Le Goût de la mère, paru en 2006, et qui met en scène la même famille Melrose, une génération plus tard, est bien plus léger qu’Un Peu d’espoir.

C’est étrange parce que je n’ai pas écrit, au début, Le Goût de la mère avec la famille Melrose. Je croyais en avoir fini avec elle. Mais je me suis rendu compte, au fur et à mesure, en écrivant, que je créais un simulacre des Melrose… C’était la même famille, la même maison… Il était donc plus honnête de les nommer ! Vous vous souvenez de la gouvernante au début du livre : j’ai commencé le roman par son monologue. Comme vous pouvez l’imaginer, c’était entièrement comique. J’étais obsédé par cette voix ; j’ai écrit 60 pages de son point de vue et y ai pris un réel plaisir, mais je me suis vite rendu à l’évidence : c’était trop limité, je n’allais pas pouvoir faire ce que je voulais faire avec un seul point de vue. Comme vous le voyez, mon intention était au départ encore plus comique que ne l’est le résultat, puisque cette gouvernante est complètement bercée d’illusions, elle a des points de vue très arrêtés et absurdes sur l’éducation… Finalement, je l’ai absorbée dans le personnage de Robert (l’enfant dont elle s’occupe, ndlr). Il a fallu réduire ces 60 pages, ce qui a été très difficile car j’étais très attaché à certains effets comiques. Enfin, bien sûr, aussi, le sujet est moins noir que la trilogie… Difficile de faire plus noir, comme sujet, que le viol d’un enfant par son père, et les conséquences décrites dans Mauvaise nouvelle, le deuxième volume : la haine, le rejet de soi-même, l’addiction aux drogues. Les thèmes abordés dans Le Goût de la mère sont sombres, certes (la mère qui veut être tuée par son fils, et qui, auparavant, l’a déshérité), troublants, mais fondamentalement moins noirs. Il y a toujours un élément comique dans ce que j’écris. C’est un point de relâche essentiel. Je crois que l’horreur et l’humour sont voisins. L’humour, c’est souvent l’horreur échappée.

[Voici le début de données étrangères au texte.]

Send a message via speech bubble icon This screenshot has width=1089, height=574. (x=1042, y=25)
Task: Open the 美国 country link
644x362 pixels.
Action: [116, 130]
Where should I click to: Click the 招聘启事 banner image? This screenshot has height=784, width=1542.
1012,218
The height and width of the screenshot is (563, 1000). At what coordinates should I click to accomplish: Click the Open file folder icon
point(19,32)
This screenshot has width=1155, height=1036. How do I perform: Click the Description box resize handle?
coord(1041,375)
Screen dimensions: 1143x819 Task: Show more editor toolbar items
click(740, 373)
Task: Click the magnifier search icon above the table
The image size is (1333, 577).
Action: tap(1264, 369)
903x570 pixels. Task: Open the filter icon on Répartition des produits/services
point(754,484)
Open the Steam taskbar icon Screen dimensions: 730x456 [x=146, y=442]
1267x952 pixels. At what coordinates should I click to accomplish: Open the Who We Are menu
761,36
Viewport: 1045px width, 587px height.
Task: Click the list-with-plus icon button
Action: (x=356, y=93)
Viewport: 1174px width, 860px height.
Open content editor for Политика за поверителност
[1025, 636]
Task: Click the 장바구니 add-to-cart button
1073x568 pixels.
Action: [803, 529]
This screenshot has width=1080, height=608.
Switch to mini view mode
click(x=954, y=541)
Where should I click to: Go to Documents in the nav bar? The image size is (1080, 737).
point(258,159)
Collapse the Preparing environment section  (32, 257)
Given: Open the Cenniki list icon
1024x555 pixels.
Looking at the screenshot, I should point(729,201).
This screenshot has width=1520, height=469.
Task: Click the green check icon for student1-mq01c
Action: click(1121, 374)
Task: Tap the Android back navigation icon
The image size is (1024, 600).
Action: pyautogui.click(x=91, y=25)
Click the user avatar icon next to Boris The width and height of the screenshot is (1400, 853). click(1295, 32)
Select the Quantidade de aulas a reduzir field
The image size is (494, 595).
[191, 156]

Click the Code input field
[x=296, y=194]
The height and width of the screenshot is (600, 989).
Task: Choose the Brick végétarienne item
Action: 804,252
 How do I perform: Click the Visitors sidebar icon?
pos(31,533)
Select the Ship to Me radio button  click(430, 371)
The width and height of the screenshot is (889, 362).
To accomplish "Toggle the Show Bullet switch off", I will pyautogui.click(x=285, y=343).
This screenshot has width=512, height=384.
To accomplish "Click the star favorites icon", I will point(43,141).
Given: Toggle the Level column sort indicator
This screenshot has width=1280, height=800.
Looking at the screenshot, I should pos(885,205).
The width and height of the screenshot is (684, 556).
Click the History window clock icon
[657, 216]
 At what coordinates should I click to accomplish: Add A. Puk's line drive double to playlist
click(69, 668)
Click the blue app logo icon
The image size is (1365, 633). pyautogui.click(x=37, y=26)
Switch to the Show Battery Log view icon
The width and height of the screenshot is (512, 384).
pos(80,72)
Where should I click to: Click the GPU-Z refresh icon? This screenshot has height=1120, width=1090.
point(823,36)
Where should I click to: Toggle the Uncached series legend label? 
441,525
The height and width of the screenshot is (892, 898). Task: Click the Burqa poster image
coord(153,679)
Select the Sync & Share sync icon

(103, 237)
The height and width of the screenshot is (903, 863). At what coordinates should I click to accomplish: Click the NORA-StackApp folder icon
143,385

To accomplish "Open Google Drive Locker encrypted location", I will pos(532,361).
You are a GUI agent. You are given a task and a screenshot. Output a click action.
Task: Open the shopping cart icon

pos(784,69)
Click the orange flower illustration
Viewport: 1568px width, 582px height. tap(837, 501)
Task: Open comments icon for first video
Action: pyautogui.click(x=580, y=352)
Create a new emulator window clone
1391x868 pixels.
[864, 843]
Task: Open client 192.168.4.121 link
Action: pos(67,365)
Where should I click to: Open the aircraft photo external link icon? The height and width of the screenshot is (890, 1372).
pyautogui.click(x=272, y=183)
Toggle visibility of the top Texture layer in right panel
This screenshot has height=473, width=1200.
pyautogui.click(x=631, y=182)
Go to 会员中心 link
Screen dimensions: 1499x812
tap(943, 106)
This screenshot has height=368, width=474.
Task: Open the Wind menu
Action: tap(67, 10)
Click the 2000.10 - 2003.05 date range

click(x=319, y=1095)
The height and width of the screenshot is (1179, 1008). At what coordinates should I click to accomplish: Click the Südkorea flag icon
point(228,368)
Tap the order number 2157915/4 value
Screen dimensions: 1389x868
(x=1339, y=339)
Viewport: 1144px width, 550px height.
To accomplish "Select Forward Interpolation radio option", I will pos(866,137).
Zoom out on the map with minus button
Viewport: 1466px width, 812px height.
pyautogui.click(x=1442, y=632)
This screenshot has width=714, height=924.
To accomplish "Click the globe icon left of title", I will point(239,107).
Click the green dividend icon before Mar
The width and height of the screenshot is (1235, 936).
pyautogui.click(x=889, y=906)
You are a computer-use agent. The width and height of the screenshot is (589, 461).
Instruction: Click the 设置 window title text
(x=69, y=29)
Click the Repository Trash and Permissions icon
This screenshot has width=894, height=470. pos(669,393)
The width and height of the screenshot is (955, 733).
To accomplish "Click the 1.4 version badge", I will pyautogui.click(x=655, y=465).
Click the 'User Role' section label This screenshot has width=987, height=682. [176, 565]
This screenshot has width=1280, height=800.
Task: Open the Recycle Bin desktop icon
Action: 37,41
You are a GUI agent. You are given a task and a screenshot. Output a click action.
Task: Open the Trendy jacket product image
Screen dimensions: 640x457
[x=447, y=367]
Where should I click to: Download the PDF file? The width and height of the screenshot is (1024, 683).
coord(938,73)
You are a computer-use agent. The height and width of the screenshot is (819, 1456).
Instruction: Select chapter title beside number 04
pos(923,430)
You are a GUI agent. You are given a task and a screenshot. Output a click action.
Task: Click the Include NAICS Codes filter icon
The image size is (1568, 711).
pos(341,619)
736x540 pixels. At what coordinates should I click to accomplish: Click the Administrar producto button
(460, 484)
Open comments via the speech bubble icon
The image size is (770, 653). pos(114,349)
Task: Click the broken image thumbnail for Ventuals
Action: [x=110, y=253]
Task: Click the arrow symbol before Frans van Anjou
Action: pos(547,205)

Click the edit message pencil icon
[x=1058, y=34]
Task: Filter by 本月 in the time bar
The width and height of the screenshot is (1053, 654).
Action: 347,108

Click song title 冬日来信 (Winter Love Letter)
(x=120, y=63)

Vous faites une distinction entre writer et author. Pouvez-vous l’expliquer, ainsi que votre rapport à l’écriture en tant que writer ? Avez-vous une discipline d’écriture ?

L’author est la personne publique qui a écrit des livres et le writer est celui qui les écrit. Là, je suis author, mais quand je suis seul dans mon bureau, je suis un writer, et je perds conscience d’être un author. Je ne sais pas si cette distinction est justifiable linguistiquement, mais elle est importante pour moi. Quand je suis dans mon bureau, j’essaye d’être le writer ; le reste du temps, je suis comme tout le monde, je mange ou je m’inquiète… Il y a cependant des degrés de distance. Quand je suis seul, je pense souvent au potentiel littéraire de ce qui se passe, mais il faut avoir le stylo à la main pour être un writer. Bien sûr, tout est une métaphore potentielle, tout est un dialogue potentiel, il y a cet aspect de prédateur, de chasseur… On ne sait jamais si une impression va être utile, si une phrase va être utile ; il y a toujours une partie de moi qui regarde les choses sous cet aspect. En ce qui concerne ma discipline, j’ai écrit les six romans qui ont été édités jusqu’à présent de 1989 à 2004, presque sans m’arrêter. J’écrivais tous les jours, même si c’était très peu ; l’essentiel était de le faire tous les jours. Et puis en 2004, j’ai été très perdu ; j’ai arrêté. J’ai recommencé récemment, heureusement. C’était l’enfer. Je ne sais pas trop quoi faire si je n’écris pas.

Vous avez parlé à plusieurs reprises d’une « urgence » d’écrire.

J’ai commencé à 28 ans, en 1988. J’ai écrit un chapitre de Peu importe et puis j’ai arrêté : il me semblait trop difficile émotionnellement d’écrire ce livre, trop angoissant. Et puis j’ai recommencé en 1989. Avant ça, j’avais commencé trois romans, mais je les avais tous abandonnés, sans doute parce qu’ils n’étaient pas Peu importe… Ils n’étaient pas essentiels. C’étaient des romans pour essayer d’éviter d’écrire Peu importe. J’avais tenté d’écrire un roman dès l’âge de douze ans. J’ai fait l’expérience très extrême d’être emprisonné, sans aucun pouvoir, et je suis entré dans l’écriture, dans l’idée qu’elle allait me libérer, afin de rétablir un équilibre. Je me suis toujours senti sur la frontière du kairos. C’est la raison pour laquelle j’ai été aussi étonné par la sérénité de Un Peu d’espoir : cette sérénité me semblait l’exact opposé de ma vie émotionnelle. C’est sans doute pour cette raison qu’elle existe, d’ailleurs. Je n’ai pas écrit la trilogie dans un souci de pacification, mais c’est une des conséquences de l’avoir fait. Si l’on écrit avec une idée thérapeutique, c’est voué à l’échec, à la fois d’un point de vue littéraire et thérapeutique. Il faut écrire avec une ambition littéraire. J’ai voulu faire une œuvre d’art. Et en faisant une oeuvre d’art, si c’est ce que j’ai fait, j’ai obtenu cet effet. L’effet thérapeutique est en quelque sorte proportionnel à l’absence de volonté thérapeutique.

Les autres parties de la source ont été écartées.